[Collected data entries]
########################################

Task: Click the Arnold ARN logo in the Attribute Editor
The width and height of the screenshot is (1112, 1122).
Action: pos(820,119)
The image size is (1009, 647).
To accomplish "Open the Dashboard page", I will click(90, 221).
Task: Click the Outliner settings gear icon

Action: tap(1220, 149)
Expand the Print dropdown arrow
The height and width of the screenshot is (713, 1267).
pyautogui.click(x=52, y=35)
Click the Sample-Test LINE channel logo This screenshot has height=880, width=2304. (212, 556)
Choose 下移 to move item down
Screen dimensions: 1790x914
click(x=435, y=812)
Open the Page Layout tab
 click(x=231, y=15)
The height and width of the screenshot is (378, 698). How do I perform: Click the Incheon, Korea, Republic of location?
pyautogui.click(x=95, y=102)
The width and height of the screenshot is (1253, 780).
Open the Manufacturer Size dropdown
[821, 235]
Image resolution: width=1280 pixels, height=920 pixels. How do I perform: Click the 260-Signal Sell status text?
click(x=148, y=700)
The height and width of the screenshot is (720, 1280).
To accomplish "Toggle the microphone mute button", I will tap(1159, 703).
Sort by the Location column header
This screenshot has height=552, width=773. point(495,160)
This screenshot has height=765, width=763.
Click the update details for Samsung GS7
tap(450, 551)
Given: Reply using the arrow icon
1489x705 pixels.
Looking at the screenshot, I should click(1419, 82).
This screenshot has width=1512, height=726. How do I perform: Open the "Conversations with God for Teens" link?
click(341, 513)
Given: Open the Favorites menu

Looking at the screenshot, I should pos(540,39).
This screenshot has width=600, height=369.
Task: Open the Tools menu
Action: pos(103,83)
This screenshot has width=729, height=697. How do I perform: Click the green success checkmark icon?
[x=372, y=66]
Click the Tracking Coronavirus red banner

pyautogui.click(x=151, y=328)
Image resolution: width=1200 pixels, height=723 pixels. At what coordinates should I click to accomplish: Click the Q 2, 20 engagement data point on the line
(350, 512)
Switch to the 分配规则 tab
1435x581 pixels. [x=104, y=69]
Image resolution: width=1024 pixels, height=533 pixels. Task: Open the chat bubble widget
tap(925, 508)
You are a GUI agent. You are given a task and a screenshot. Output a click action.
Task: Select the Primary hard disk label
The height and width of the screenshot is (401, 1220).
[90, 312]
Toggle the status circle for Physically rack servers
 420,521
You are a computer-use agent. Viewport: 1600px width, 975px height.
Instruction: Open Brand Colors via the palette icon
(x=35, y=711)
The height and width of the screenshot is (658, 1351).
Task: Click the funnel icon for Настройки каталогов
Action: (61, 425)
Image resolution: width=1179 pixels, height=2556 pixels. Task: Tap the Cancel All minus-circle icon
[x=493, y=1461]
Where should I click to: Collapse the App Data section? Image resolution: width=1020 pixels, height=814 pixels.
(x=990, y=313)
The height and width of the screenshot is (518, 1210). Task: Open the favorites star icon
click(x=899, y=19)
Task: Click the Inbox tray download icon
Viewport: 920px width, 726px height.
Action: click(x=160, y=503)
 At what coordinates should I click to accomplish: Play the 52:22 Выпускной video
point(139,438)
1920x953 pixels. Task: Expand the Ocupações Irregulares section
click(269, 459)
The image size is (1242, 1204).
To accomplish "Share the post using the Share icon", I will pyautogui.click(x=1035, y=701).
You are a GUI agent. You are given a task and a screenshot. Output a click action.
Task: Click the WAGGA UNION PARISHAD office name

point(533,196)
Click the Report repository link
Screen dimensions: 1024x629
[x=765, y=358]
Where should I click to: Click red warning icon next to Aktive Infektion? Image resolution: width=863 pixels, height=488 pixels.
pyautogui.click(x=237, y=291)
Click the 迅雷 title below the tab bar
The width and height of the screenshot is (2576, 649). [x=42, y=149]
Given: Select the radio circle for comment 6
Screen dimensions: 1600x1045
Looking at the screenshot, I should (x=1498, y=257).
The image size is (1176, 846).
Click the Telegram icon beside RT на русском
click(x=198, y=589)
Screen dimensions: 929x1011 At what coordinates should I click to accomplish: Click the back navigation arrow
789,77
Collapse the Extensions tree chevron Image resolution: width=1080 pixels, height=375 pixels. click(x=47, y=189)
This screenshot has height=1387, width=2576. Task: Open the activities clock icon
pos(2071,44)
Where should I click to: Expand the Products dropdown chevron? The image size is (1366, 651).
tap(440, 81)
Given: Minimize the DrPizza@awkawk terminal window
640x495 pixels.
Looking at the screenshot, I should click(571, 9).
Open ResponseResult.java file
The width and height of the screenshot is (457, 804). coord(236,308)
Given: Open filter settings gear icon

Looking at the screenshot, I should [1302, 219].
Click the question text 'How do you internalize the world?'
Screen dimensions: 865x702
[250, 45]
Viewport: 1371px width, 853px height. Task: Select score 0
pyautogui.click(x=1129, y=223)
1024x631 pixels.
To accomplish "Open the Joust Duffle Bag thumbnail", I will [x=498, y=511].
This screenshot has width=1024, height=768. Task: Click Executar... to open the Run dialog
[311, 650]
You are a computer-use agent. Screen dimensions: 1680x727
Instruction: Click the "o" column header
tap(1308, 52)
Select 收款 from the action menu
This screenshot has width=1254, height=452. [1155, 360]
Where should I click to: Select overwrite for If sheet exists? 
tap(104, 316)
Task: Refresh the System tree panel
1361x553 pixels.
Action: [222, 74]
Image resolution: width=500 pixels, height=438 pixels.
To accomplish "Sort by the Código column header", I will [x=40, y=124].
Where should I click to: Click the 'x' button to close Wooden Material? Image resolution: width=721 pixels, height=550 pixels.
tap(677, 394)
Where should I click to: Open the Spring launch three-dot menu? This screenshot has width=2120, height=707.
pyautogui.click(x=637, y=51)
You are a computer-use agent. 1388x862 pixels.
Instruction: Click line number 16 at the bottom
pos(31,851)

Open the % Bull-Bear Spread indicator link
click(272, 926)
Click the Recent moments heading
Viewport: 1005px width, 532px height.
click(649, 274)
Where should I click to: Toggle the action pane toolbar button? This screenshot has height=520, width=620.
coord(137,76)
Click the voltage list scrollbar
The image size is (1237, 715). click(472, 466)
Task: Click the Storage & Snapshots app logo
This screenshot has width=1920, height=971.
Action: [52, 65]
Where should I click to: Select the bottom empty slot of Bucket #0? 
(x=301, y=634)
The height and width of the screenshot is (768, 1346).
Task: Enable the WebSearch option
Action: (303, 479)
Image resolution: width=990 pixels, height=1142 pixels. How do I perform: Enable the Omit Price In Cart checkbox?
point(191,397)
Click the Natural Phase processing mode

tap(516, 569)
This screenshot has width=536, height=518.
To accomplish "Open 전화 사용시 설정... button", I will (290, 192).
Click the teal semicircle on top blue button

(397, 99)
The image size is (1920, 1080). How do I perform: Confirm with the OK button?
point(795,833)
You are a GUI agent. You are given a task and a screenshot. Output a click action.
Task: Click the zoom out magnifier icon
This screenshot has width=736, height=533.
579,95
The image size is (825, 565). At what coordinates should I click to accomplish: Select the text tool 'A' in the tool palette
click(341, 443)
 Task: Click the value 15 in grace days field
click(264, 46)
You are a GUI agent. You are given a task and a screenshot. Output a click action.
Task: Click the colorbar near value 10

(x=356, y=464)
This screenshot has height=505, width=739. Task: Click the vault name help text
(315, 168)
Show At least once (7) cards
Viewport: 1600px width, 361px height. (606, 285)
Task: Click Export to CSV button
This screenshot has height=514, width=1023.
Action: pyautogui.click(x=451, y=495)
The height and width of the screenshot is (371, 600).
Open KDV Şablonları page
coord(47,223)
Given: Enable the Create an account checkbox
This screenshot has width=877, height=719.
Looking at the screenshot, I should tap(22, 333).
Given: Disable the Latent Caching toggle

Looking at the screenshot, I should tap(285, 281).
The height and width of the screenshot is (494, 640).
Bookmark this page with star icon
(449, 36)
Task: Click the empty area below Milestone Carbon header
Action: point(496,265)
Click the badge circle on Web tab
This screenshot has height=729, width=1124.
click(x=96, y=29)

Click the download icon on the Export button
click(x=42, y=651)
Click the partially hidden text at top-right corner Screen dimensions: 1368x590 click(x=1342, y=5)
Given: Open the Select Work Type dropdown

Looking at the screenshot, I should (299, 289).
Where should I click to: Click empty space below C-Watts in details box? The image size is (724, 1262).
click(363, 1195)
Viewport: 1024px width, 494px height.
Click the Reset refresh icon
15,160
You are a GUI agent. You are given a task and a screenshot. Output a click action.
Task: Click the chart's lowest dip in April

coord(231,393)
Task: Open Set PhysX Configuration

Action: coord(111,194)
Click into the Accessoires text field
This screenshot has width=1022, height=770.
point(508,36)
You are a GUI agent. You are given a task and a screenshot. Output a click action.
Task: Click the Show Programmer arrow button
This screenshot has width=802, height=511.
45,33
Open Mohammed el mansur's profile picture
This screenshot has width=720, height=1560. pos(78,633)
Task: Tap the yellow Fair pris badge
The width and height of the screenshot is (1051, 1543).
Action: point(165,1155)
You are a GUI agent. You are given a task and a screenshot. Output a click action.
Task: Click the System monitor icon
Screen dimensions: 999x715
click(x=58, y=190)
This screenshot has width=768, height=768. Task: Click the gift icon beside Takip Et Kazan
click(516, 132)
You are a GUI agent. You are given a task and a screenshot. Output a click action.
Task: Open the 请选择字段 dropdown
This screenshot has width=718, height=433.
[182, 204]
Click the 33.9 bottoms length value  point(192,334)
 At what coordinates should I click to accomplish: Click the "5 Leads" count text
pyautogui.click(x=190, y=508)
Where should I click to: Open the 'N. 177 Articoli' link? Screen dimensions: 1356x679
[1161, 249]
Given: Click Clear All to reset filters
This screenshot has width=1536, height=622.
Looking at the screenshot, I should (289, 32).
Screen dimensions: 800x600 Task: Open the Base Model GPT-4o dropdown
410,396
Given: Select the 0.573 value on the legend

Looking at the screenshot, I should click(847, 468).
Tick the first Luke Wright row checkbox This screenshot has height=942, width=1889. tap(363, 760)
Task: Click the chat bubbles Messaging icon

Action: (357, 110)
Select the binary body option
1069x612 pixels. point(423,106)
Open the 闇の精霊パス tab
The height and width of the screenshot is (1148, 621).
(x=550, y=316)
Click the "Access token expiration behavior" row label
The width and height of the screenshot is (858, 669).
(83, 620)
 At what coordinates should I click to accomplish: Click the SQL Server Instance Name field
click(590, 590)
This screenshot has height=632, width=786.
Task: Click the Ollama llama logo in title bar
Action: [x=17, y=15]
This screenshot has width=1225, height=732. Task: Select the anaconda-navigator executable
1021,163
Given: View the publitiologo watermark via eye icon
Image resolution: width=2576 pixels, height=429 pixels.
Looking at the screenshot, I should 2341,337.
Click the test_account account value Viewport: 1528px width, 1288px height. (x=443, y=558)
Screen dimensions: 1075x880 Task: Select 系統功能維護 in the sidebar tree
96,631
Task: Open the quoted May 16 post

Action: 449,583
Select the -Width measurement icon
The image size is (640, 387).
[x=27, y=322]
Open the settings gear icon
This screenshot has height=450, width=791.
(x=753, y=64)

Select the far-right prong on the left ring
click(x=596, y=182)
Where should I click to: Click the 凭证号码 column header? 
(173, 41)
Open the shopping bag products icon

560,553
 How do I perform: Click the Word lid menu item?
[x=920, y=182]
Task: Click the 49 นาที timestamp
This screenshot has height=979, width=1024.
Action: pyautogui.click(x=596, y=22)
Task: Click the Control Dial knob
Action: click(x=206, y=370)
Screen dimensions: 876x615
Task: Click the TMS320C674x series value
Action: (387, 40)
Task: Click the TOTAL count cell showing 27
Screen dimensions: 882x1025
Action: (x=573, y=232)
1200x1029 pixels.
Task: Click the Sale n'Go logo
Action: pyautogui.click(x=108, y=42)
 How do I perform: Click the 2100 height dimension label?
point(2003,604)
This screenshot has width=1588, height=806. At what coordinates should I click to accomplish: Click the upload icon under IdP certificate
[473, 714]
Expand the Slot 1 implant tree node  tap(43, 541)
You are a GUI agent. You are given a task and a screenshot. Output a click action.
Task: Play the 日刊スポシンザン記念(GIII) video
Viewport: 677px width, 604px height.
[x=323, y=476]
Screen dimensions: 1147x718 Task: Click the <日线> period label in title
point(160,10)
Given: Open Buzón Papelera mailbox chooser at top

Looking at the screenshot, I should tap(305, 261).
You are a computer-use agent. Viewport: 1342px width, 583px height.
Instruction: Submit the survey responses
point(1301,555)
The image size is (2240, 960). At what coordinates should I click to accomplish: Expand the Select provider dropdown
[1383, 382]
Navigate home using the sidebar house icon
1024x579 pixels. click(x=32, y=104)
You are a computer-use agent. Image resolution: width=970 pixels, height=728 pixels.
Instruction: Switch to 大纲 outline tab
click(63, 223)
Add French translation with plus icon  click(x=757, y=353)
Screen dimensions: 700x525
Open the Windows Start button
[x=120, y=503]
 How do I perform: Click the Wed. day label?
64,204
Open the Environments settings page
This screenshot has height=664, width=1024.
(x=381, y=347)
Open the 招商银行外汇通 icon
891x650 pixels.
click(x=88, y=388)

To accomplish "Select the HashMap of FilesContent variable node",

########################################

When you reach the line containing "Instruction: Switch to 大纲 outline tab" in the data above, retype it and each line after it through the final one, exactly as written.

## [Response]
Instruction: Switch to 大纲 outline tab
click(63, 223)
Add French translation with plus icon  click(x=757, y=353)
Screen dimensions: 700x525
Open the Windows Start button
[x=120, y=503]
 How do I perform: Click the Wed. day label?
64,204
Open the Environments settings page
This screenshot has height=664, width=1024.
(x=381, y=347)
Open the 招商银行外汇通 icon
891x650 pixels.
click(x=88, y=388)

To accomplish "Select the HashMap of FilesContent variable node",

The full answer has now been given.